Esta interpretación del concepto de funcionario no ha sido objeto de reiteración por ninguna de las salas del Consejo de Estado, ni se acoge en esta oportunidad, por las razones que a continuación se explican en detalle.

Del concepto de funcionario, en sentido estricto

El funcionario, en rigor jurídico, es aquel servidor público que desempeña funciones públicas de manera individual y se haya investido de autoridad, jurisdicción o mando. Así lo precisó esta Sección al acudir a la noción estricta para interpretar conforme a ella una disposición local:

“El Acto Legislativo 01 de 1996, modificó el artículo 299 de la Constitución de 1991, pero no convirtió en funcionarios públicos a los diputados de las asambleas departamentales, pues los mantiene comprendidos en el género de servidores públicos. Mientras la disposición original decía que “Los diputados no tendrán la calidad de funcionarios públicos”, la vigente indica que ellos “tendrán la calidad de servidores públicos”, que es la misma calidad atribuida a “los miembros de las corporaciones públicas” (Carta, art. 123).

Es evidente, entonces, que los diputados, lo mismo que los demás miembros de las corporaciones públicas, como lo son los congresistas y los concejales municipales y distritales, no pueden tener la calidad de funcionarios públicos, pues, de un lado, no tienen ni desempeñan funciones públicas de manera individual y del otro, no están investidos de autoridad, jurisdicción ni mando, que distinguen al funcionario público.

En cada una de las ramas y órganos del poder existen distintas clases de servidores públicos que la Constitución y la ley han clasificado con diferentes criterios por razón de la naturaleza de la función desempeñada (con autoridad y jurisdicción, o de apoyo y colaboración); o por el tipo de entidad donde se labora (sector central o descentralizado de la administración); o por la clase del vínculo de incorporación al servicio (contrato de trabajo o relación legal y reglamentaria).

De todos los cuerpos de normas que reglamentan la vinculación de las personas a los servicios del Estado y del oficio que desempeñan, solo la ley estatutaria de la administración de justicia consagra el concepto de funcionario distinguido con los elementos de autoridad y jurisdicción.

(...).

Es la ley estatutaria de la administración de justicia, la que ha venido a consagrar el concepto, lo cual no significa que en las demás ramas del poder no tenga aplicación, ni exista la misma diferencia entre funcionarios y empleados.

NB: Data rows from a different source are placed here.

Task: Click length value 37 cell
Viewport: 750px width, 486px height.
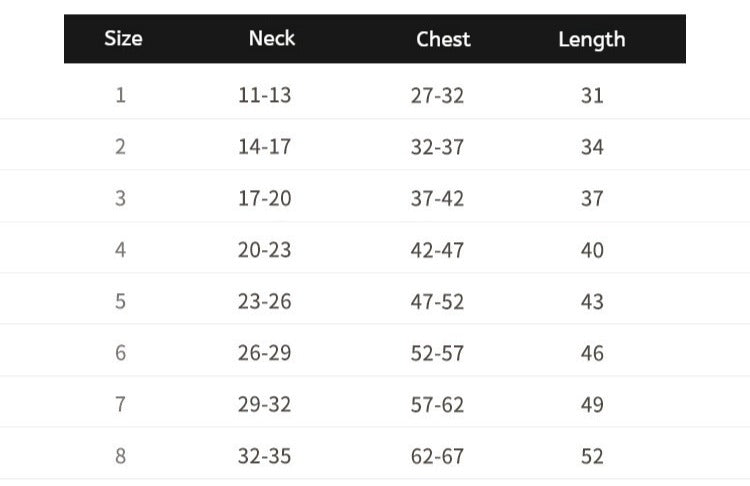Action: click(x=592, y=198)
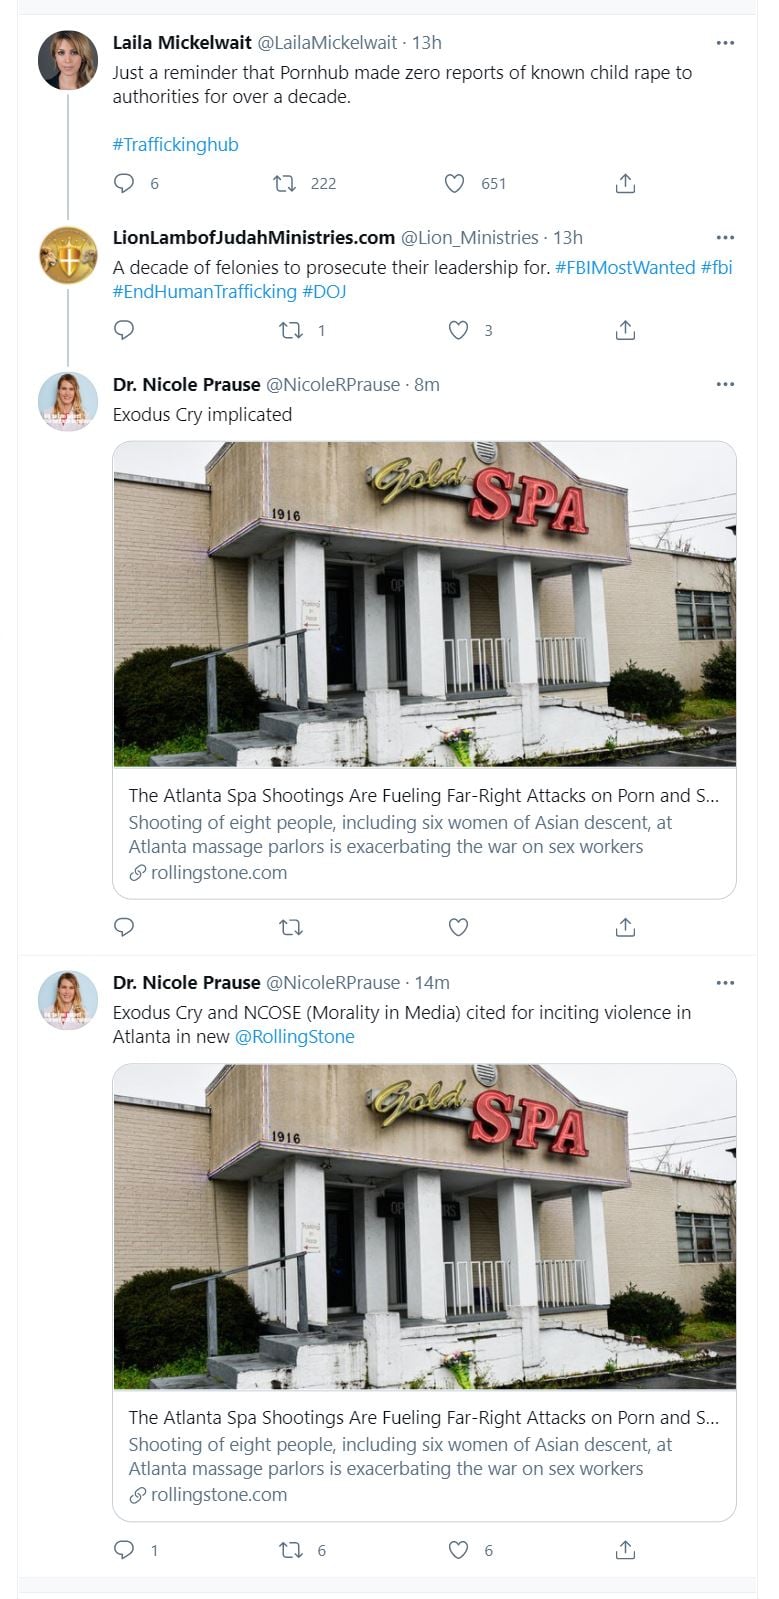The width and height of the screenshot is (779, 1599).
Task: Open the #Traffickinghub hashtag
Action: coord(175,144)
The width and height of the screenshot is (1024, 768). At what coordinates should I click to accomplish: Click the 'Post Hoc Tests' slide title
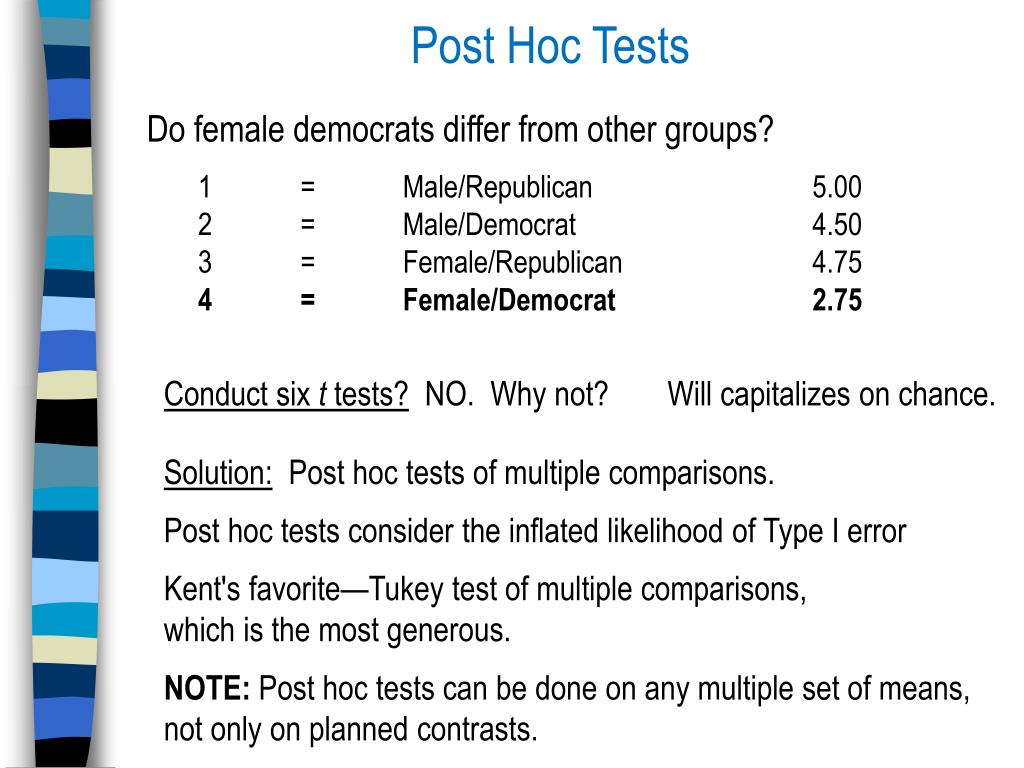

En las asambleas departamentales, la autoridad está en cabeza de toda la corporación, la entidad dotada de funciones específicas por la Constitución Política. Pero la investidura del diputado, tomada en forma aislada, no apareja para su titular la calidad de autoridad, ni política, ni administrativa, ni judicial, en una palabra el diputado no es funcionario. Tampoco cabe predicar esa calidad de los diputados elevados a las dignidades de la mesa directiva porque ella proviene de la Constitución o de la ley” (2) .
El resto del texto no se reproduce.